--- PASSAGE SHOWN ---
---+---

Auto-Tuning (Genetic Search)
Author: Jie Wang (jiewang@cs.ucla.edu)
This page introduces an alternative auto-tuning appraoch in addition to the exhaustive search. This approach leverages genetic search and provides a much faster convergence speed than the exhaustive search.
Auto-Tuner Overview
Our auto-tuner is named Odyssey (abbreviated from AUtomatic DEsign space exploration for SYstolic arrays). The figure above depicts the tuning flow. Odyssey leverages AutoSA to construct the design space automatically. AutoSA takes in a C program that describes the target algorithm to map to systolic arrays and generates the systolic array designs in Xilinx HLS C. We extend the AutoSA framework to generate a design description file that covers the full details of the generated hardware. Odyssey uses this file to create hardware performance models as symbolic expressions of the tuning parameters that can be used by the auto-tuner. Inside the auto-tuner, Odyssey implements a two-stage flow that starts with a mathematical programming (MP)-based optimizer that leverages optimization solvers with a simplified objective function to produce an initial high-quality design, followed by the evolutionary search with the accurate performance models.
Auto-Tuning Example
To tune a certain design, we will first use AutoSA to generate a description file in JSON format. For the matrix multiplication example, use the following command.
./autosa ./autosa_tests/mm/kernel.c \
--config=./autosa_config/autosa_config.json \
--target=autosa_hls_c \
--output-dir=./autosa.tmp/output \
--sa-sizes="{kernel[]->space_time[3]}" \
--simd-info=./autosa_tests/mm/simd_info.json \
--host-serialize \
--hls \
--tuning-method=1 \
--param-names=./autosa_tests/mm/param_names.json
Note that we will only need to specify the array to be explored using the argument
--sa-sizes="{kernel[]->space_time[3]}", and we add a new flag --tuning-method=1
to instruct AutoSA to generate the required description file.

---+---

--- WORK INSTRUCTION 1 ---
List every file passed to the AutoSA command on the auto-tuning page, including the input program but not the output directory, with each path as written.
--- WORK INSTRUCTION 2 ---
According to the auto-tuning page, what is the name Odyssey short for?
--- WORK INSTRUCTION 3 ---
Pick up the Odyssey auto-tuning page after its last sentence and write the paragraph that would come next.
The listing that follows comes from a separate source and has no connection to the auto-tuning page.

--- DATASET EXTRACT ---
---+---

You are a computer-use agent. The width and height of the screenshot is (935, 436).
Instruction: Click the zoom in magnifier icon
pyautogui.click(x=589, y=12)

---+---

--- RESULT 1 ---
./autosa_tests/mm/kernel.c
./autosa_config/autosa_config.json
./autosa_tests/mm/simd_info.json
./autosa_tests/mm/param_names.json

--- RESULT 2 ---
AUtomatic DEsign space exploration for SYstolic arrays.

--- RESULT 3 ---
You will find a description file kernel3.json under the directory autosa.tmp/output/tuning.
This file describes all the necessary information about the design used during the auto-tuning, including
the memory and computation information.
Next, we will call the auto-tuner to search the optimal configuration for this design.
Switch to the directory autosa_scripts/odyssey.
cd autosa_scripts/odyssey
Copy the design description file to the tuner directory.
cp ${AUTOSA_ROOT}/autosa.tmp/output/tuning/kernel3.json ${AUTOSA_ROOT}/autosa_scripts/odyssey/designs/
Then call the tuner to start the searching.
python main.py --workload=mm --stop-after-time=20 --cst=hw_cst
The flag stop-after-time=20 tells the tuner to stop searching after 20 seconds.
The flag cst=hw_cst points to the hardware constraints file cst/hw_cst.json.
The flag workload=mm points to the task configuration file workload/mm.json which describes the
matrix dimensions of the problem. For this example, we set i=j=k=1024.
You will find the detailed information of the optimal design found by the auto-tuner printed in the screen.